- [Assigned task]:
Once the line containing "You are a computer-use agent. The" is found, please copy it and all lines after it through the end of the records, exactly, leaving out pictures.

- Opening Delimiter -

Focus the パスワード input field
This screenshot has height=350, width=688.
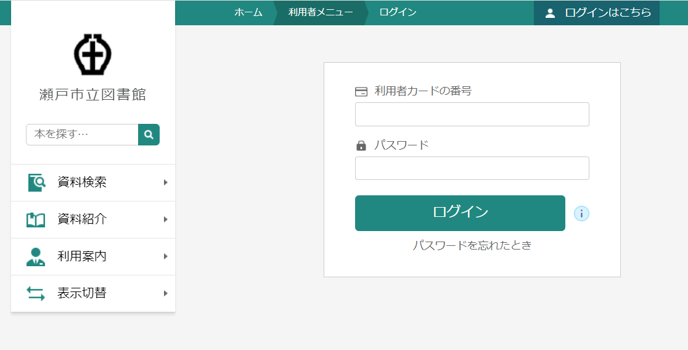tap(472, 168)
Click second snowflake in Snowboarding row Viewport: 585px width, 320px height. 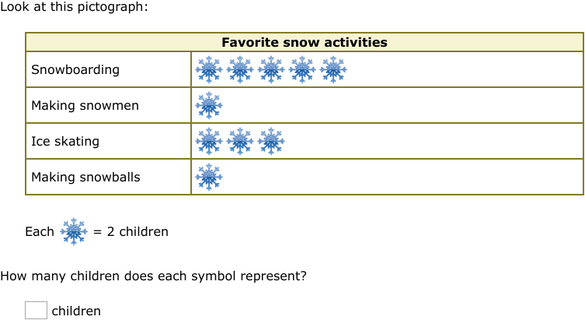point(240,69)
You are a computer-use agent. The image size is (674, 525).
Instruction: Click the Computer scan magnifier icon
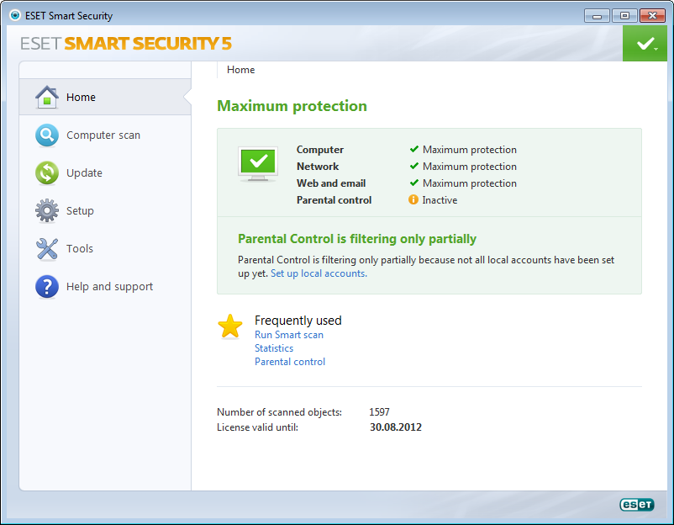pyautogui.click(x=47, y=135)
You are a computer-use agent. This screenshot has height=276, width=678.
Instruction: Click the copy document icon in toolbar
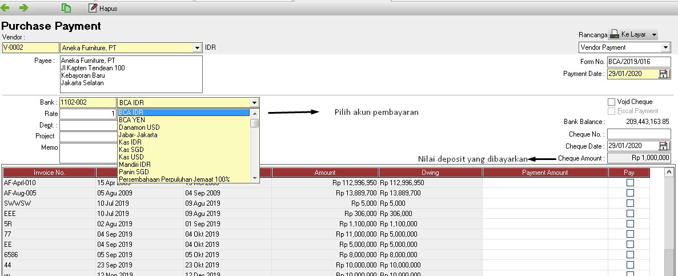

- Closing Delimiter -

- [Written response]:
You are a computer-use agent. The image size is (674, 525).
Instruction: Click the Computer scan magnifier icon
pyautogui.click(x=47, y=135)
You are a computer-use agent. This screenshot has height=276, width=678.
Instruction: Click the copy document icon in toolbar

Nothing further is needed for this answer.